▶ TEXT PROVIDED:
------------------------------------------------
DG: I’m an archaeologist by training, and a novelist by profession. After a first career as a university lecturer I became a full-time writer ten years ago, and have since published eight novels that have sold three million copies in thirty languages. My biggest passion is diving and underwater exploration, but I’ve also worked on archaeological sites on land and travelled extensively. My hobbies – when I can find the time! – include antiquarian books and maps, genealogy, and restoring and shooting antique firearms; in Britain I love mountaineering, and in Canada, where I was born, wilderness canoeing, everything about the winter and managing the forest on our family farm where I do most of my writing.

BP: You have written several Roman fiction stories. How did you get involved into writing the first Total War Rome book, Destroy Carthage?
DG: My PhD at Cambridge was on Roman maritime trade and I lectured on Roman archaeology and history, so my background lent itself to the topic. The idea for the Total War novels came about through a meeting between my agent, Luigi Bonomi, and Rob Bartholomew of The Creative Assembly, the company owned by Sega who create the Total War games. I’d already been discussing the idea of writing a historical novel set in ancient Rome to complement my ‘Jack Howard’ series of archaeological adventure novels, so when my proposal for a companion novel to the game was accepted by the Sega team and then contracted by Macmillan I was delighted.

 BP: With having written several books set in the Roman times, were you able to use anything from your previous books when you were writing Destroy Carthage?
DG: Three novels in my Jack Howard series have chapters set in the Roman period – in Crusader Gold, during the triumph in Rome after the capture of Jerusalem, in The Last Gospel during the eruption of Vesuvius and in The Tiger Warrior during the escape of Roman soldiers from the Parthians across Central Asia. As the first of these was written eight years ago, it means I’ve had a good amount of practice in writing Roman fiction and developing a ‘voice’ that fitted with my own feel for ancient Rome, something I’d been immersed in since doing Latin and school and studying classics and ancient history as an undergraduate.  In addition, while I was developing the Total War novel I was completing the latest novel in my Jack Howard series, Pharaoh, which has some pretty visceral battle scenes set during the 1884-5 British expedition to relieve General Gordon in Khartoum, and I’ve no doubt that working on the Roman and Victorian battle scenes together improved the writing and benefitted both novels.
------------------------------------------------
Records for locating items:
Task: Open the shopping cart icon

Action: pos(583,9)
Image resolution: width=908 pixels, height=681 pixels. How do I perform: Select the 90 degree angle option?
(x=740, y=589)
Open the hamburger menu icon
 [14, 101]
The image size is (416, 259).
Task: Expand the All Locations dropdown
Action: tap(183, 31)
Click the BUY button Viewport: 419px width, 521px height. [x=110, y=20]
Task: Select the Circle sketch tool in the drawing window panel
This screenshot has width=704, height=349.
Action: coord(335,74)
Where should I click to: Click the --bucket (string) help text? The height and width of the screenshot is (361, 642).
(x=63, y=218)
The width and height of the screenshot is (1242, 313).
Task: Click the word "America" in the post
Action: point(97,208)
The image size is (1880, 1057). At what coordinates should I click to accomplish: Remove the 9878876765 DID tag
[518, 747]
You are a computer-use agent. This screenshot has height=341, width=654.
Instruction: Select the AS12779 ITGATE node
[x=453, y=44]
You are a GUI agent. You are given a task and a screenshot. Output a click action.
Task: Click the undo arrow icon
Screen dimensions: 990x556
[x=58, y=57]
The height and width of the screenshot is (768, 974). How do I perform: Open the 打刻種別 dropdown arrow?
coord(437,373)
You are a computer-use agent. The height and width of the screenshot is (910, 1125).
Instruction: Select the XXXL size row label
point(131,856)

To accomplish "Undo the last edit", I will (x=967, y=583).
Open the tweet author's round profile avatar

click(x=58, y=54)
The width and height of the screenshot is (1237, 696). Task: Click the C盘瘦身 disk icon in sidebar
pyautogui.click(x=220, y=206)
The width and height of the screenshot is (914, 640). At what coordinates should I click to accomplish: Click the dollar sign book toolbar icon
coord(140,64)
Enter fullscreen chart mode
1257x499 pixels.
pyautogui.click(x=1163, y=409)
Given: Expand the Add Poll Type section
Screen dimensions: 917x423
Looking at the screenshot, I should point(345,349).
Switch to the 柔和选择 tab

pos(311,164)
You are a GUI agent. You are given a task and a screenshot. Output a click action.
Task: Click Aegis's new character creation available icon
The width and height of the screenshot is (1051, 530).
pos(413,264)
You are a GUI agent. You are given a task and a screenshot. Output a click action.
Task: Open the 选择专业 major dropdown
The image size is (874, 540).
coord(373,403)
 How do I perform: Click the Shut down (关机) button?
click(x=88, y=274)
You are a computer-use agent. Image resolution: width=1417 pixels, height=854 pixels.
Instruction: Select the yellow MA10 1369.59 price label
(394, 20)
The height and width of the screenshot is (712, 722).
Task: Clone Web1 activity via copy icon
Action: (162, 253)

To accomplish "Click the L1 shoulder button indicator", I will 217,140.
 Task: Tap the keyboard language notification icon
------------------------------------------------
▶ TASKS TO CARRY OUT:
A. Quote the interview word for word, from "DG: I’m an archaeologist" down to "book, Destroy Carthage?".
B. Write the next part of the interview about writing Destroy Carthage, picking up after its last sentence.
These records are separate material and have no connection to the interview.

▶ ANSWER LIST:
A.
DG: I’m an archaeologist by training, and a novelist by profession. After a first career as a university lecturer I became a full-time writer ten years ago, and have since published eight novels that have sold three million copies in thirty languages. My biggest passion is diving and underwater exploration, but I’ve also worked on archaeological sites on land and travelled extensively. My hobbies – when I can find the time! – include antiquarian books and maps, genealogy, and restoring and shooting antique firearms; in Britain I love mountaineering, and in Canada, where I was born, wilderness canoeing, everything about the winter and managing the forest on our family farm where I do most of my writing.

BP: You have written several Roman fiction stories. How did you get involved into writing the first Total War Rome book, Destroy Carthage?

B.
BP: What was your biggest challenge when you were writing Destroy Carthage?
DG: Every new novel is a huge challenge, in almost every way; any novelist who claims otherwise is skirting the truth! The particular challenge with this project was to know just how much to take from the game before putting that aside to focus on writing a self-standing, character-driven novel, something that could sit well alongside other historic fiction on the bestseller shelves and be enjoyed not only by existing Total War fans but also by other readers with no knowledge of the games or of the period of the Punic Wars.

DP: Did you encounter any specific problems while writing Destroy Carthage?
DG: The main issue was the perennial challenge of the ancient historian – the reliability of the sources. Many popular  books have been written in recent years on the Roman army and its campaigns, a lot of them excellent, but all of them reliant on the same scraps of literary evidence from the Roman period – much of that written many years, often centuries, after they events they describe. The 2nd century BC is only partially represented in surviving sources yet was a time of great change in the Roman military, so we have to be wary of generalizations drawn from later evidence, for example about soldiers’ equipment.  I found myself always going to the original sources in Greek and Latin, and to the scholarly studies I’d known as a student where each scrap of evidence is exhaustively critiqued, for example concerning the life of Scipio Aemilianus.

 BP: Would you if you were given the chance re-write any chapter of Destroy Carthage? If yes, what would it be and why?
DG: I think as an author you have to ‘close’ the book once it’s gone to press, as there’s no going back other than for proof corrections. But I’ve never submitted a book without feeling that I’d nailed it to my own satisfaction, and knowing that if there were a need for a significant rewrite it would be flagged by my editors and others who scrutinize the manuscript during the production process. For me, once a book has gone to press it’s almost as if the story has become real, and therefore immutable – that helps me to focus on the next novel.


BP: The Roman fiction genre offers a lot of possibilities because the history of Rome is so rich. When I look at the Roman times, the chariots and gladiators directly jump to mind. The Roman times offer a certain unique richness to stories. What do you like most about writing about these past times?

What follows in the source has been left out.